The exercise - Copy each of the following lines word for word, with no changes.

────────

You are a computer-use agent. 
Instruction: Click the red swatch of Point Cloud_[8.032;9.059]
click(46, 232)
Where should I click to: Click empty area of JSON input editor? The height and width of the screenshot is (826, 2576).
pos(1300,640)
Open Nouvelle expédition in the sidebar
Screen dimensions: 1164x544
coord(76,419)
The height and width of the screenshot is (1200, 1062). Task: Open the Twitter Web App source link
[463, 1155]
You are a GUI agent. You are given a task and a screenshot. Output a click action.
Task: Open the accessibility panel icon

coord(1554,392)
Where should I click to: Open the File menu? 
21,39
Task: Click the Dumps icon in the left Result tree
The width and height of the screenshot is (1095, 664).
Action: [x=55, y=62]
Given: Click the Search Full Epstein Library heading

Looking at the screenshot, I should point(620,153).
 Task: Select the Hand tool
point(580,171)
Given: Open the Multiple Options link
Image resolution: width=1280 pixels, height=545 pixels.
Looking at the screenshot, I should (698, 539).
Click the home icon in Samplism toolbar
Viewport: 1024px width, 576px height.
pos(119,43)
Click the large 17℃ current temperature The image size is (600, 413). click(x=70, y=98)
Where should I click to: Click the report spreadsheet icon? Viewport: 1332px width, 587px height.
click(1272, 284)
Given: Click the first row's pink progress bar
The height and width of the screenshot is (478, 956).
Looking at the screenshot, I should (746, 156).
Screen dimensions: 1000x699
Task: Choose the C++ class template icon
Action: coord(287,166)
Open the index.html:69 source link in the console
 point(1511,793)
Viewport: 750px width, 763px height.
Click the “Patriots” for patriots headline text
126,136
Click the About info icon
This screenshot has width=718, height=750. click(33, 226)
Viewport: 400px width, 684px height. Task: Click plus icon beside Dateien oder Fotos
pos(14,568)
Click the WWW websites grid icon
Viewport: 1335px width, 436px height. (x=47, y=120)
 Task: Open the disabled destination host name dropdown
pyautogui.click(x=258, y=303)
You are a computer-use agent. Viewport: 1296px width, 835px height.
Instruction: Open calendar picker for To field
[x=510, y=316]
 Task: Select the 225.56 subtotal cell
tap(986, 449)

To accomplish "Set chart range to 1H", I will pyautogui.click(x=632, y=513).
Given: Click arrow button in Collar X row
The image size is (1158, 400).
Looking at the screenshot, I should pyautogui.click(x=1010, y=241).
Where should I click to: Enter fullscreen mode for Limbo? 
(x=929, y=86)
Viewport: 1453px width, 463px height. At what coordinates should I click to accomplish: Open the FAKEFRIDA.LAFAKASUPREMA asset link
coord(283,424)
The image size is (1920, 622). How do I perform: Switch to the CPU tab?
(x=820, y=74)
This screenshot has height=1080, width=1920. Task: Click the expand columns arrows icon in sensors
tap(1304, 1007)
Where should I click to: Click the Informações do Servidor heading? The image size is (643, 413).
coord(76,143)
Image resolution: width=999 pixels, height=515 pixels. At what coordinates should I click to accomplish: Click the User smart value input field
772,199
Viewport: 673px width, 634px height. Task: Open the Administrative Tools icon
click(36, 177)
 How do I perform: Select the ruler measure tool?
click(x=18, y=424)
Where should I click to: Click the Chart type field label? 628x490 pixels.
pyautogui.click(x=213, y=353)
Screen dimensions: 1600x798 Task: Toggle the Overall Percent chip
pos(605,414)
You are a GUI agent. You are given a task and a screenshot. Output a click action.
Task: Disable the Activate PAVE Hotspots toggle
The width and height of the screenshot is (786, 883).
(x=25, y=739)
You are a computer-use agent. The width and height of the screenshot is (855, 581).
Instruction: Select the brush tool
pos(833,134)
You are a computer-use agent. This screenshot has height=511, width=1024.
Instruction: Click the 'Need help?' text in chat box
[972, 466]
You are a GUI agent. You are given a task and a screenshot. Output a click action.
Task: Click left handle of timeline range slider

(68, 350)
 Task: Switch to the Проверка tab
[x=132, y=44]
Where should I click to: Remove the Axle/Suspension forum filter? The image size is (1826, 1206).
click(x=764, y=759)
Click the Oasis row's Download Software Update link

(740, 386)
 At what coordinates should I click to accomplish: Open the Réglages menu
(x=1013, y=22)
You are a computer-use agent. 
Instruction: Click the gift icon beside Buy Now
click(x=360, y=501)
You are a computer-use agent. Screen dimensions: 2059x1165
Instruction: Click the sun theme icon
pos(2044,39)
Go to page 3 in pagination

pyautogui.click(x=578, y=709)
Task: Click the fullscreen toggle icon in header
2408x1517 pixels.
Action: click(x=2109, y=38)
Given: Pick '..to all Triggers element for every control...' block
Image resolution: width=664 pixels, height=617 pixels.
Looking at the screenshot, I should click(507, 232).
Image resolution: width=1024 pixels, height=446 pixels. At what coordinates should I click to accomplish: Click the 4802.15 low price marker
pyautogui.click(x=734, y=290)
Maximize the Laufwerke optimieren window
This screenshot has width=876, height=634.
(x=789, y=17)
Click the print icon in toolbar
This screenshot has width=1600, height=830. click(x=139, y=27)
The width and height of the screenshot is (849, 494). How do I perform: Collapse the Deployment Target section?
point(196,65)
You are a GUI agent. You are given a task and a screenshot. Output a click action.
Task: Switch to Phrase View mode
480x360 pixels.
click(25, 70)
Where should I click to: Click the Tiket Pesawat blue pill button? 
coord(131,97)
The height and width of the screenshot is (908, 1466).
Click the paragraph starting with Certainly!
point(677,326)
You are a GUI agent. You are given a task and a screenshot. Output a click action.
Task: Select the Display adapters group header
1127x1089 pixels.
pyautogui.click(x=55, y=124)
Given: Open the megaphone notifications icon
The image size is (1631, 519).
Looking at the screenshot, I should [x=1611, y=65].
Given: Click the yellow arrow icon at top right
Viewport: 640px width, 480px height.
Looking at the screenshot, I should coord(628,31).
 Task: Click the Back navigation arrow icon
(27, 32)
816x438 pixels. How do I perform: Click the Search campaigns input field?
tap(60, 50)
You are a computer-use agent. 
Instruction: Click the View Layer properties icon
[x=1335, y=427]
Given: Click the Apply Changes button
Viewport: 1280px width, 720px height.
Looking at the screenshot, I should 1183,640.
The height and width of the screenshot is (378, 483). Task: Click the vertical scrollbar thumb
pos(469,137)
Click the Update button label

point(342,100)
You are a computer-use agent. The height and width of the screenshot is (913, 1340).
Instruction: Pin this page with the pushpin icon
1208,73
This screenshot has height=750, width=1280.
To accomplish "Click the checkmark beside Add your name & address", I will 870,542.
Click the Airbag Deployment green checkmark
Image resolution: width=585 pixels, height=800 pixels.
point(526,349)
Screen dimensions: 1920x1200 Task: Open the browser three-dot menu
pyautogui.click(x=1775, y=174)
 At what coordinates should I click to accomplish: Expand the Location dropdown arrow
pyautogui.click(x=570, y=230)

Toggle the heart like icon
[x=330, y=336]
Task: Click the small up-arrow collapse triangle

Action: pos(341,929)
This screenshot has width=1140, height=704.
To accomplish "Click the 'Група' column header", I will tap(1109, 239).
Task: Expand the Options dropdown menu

────────

Expected answer -
You are a computer-use agent. 
Instruction: Click the red swatch of Point Cloud_[8.032;9.059]
click(46, 232)
Where should I click to: Click empty area of JSON input editor? The height and width of the screenshot is (826, 2576).
pos(1300,640)
Open Nouvelle expédition in the sidebar
Screen dimensions: 1164x544
coord(76,419)
The height and width of the screenshot is (1200, 1062). Task: Open the Twitter Web App source link
[463, 1155]
You are a GUI agent. You are given a task and a screenshot. Output a click action.
Task: Open the accessibility panel icon

coord(1554,392)
Where should I click to: Open the File menu? 
21,39
Task: Click the Dumps icon in the left Result tree
The width and height of the screenshot is (1095, 664).
Action: [x=55, y=62]
Given: Click the Search Full Epstein Library heading

Looking at the screenshot, I should point(620,153).
 Task: Select the Hand tool
point(580,171)
Given: Open the Multiple Options link
Image resolution: width=1280 pixels, height=545 pixels.
Looking at the screenshot, I should (698, 539).
Click the home icon in Samplism toolbar
Viewport: 1024px width, 576px height.
pos(119,43)
Click the large 17℃ current temperature The image size is (600, 413). click(x=70, y=98)
Where should I click to: Click the report spreadsheet icon? Viewport: 1332px width, 587px height.
click(1272, 284)
Given: Click the first row's pink progress bar
The height and width of the screenshot is (478, 956).
Looking at the screenshot, I should (746, 156).
Screen dimensions: 1000x699
Task: Choose the C++ class template icon
Action: coord(287,166)
Open the index.html:69 source link in the console
 point(1511,793)
Viewport: 750px width, 763px height.
Click the “Patriots” for patriots headline text
126,136
Click the About info icon
This screenshot has width=718, height=750. click(33, 226)
Viewport: 400px width, 684px height. Task: Click plus icon beside Dateien oder Fotos
pos(14,568)
Click the WWW websites grid icon
Viewport: 1335px width, 436px height. (x=47, y=120)
 Task: Open the disabled destination host name dropdown
pyautogui.click(x=258, y=303)
You are a computer-use agent. Viewport: 1296px width, 835px height.
Instruction: Open calendar picker for To field
[x=510, y=316]
 Task: Select the 225.56 subtotal cell
tap(986, 449)

To accomplish "Set chart range to 1H", I will pyautogui.click(x=632, y=513).
Given: Click arrow button in Collar X row
The image size is (1158, 400).
Looking at the screenshot, I should pyautogui.click(x=1010, y=241).
Where should I click to: Enter fullscreen mode for Limbo? 
(x=929, y=86)
Viewport: 1453px width, 463px height. At what coordinates should I click to accomplish: Open the FAKEFRIDA.LAFAKASUPREMA asset link
coord(283,424)
The image size is (1920, 622). How do I perform: Switch to the CPU tab?
(x=820, y=74)
This screenshot has height=1080, width=1920. Task: Click the expand columns arrows icon in sensors
tap(1304, 1007)
Where should I click to: Click the Informações do Servidor heading? The image size is (643, 413).
coord(76,143)
Image resolution: width=999 pixels, height=515 pixels. At what coordinates should I click to accomplish: Click the User smart value input field
772,199
Viewport: 673px width, 634px height. Task: Open the Administrative Tools icon
click(36, 177)
 How do I perform: Select the ruler measure tool?
click(x=18, y=424)
Where should I click to: Click the Chart type field label? 628x490 pixels.
pyautogui.click(x=213, y=353)
Screen dimensions: 1600x798 Task: Toggle the Overall Percent chip
pos(605,414)
You are a GUI agent. You are given a task and a screenshot. Output a click action.
Task: Disable the Activate PAVE Hotspots toggle
The width and height of the screenshot is (786, 883).
(x=25, y=739)
You are a computer-use agent. The width and height of the screenshot is (855, 581).
Instruction: Select the brush tool
pos(833,134)
You are a computer-use agent. This screenshot has height=511, width=1024.
Instruction: Click the 'Need help?' text in chat box
[972, 466]
You are a GUI agent. You are given a task and a screenshot. Output a click action.
Task: Click left handle of timeline range slider

(68, 350)
 Task: Switch to the Проверка tab
[x=132, y=44]
Where should I click to: Remove the Axle/Suspension forum filter? The image size is (1826, 1206).
click(x=764, y=759)
Click the Oasis row's Download Software Update link

(740, 386)
 At what coordinates should I click to accomplish: Open the Réglages menu
(x=1013, y=22)
You are a computer-use agent. 
Instruction: Click the gift icon beside Buy Now
click(x=360, y=501)
You are a computer-use agent. Screen dimensions: 2059x1165
Instruction: Click the sun theme icon
pos(2044,39)
Go to page 3 in pagination

pyautogui.click(x=578, y=709)
Task: Click the fullscreen toggle icon in header
2408x1517 pixels.
Action: click(x=2109, y=38)
Given: Pick '..to all Triggers element for every control...' block
Image resolution: width=664 pixels, height=617 pixels.
Looking at the screenshot, I should click(507, 232).
Image resolution: width=1024 pixels, height=446 pixels. At what coordinates should I click to accomplish: Click the 4802.15 low price marker
pyautogui.click(x=734, y=290)
Maximize the Laufwerke optimieren window
This screenshot has width=876, height=634.
(x=789, y=17)
Click the print icon in toolbar
This screenshot has width=1600, height=830. click(x=139, y=27)
The width and height of the screenshot is (849, 494). How do I perform: Collapse the Deployment Target section?
point(196,65)
You are a GUI agent. You are given a task and a screenshot. Output a click action.
Task: Switch to Phrase View mode
480x360 pixels.
click(25, 70)
Where should I click to: Click the Tiket Pesawat blue pill button? 
coord(131,97)
The height and width of the screenshot is (908, 1466).
Click the paragraph starting with Certainly!
point(677,326)
You are a GUI agent. You are given a task and a screenshot. Output a click action.
Task: Select the Display adapters group header
1127x1089 pixels.
pyautogui.click(x=55, y=124)
Given: Open the megaphone notifications icon
The image size is (1631, 519).
Looking at the screenshot, I should [x=1611, y=65].
Given: Click the yellow arrow icon at top right
Viewport: 640px width, 480px height.
Looking at the screenshot, I should coord(628,31).
 Task: Click the Back navigation arrow icon
(27, 32)
816x438 pixels. How do I perform: Click the Search campaigns input field?
tap(60, 50)
You are a computer-use agent. 
Instruction: Click the View Layer properties icon
[x=1335, y=427]
Given: Click the Apply Changes button
Viewport: 1280px width, 720px height.
Looking at the screenshot, I should 1183,640.
The height and width of the screenshot is (378, 483). Task: Click the vertical scrollbar thumb
pos(469,137)
Click the Update button label

point(342,100)
You are a computer-use agent. The height and width of the screenshot is (913, 1340).
Instruction: Pin this page with the pushpin icon
1208,73
This screenshot has height=750, width=1280.
To accomplish "Click the checkmark beside Add your name & address", I will 870,542.
Click the Airbag Deployment green checkmark
Image resolution: width=585 pixels, height=800 pixels.
point(526,349)
Screen dimensions: 1920x1200 Task: Open the browser three-dot menu
pyautogui.click(x=1775, y=174)
 At what coordinates should I click to accomplish: Expand the Location dropdown arrow
pyautogui.click(x=570, y=230)

Toggle the heart like icon
[x=330, y=336]
Task: Click the small up-arrow collapse triangle

Action: pos(341,929)
This screenshot has width=1140, height=704.
To accomplish "Click the 'Група' column header", I will tap(1109, 239).
Task: Expand the Options dropdown menu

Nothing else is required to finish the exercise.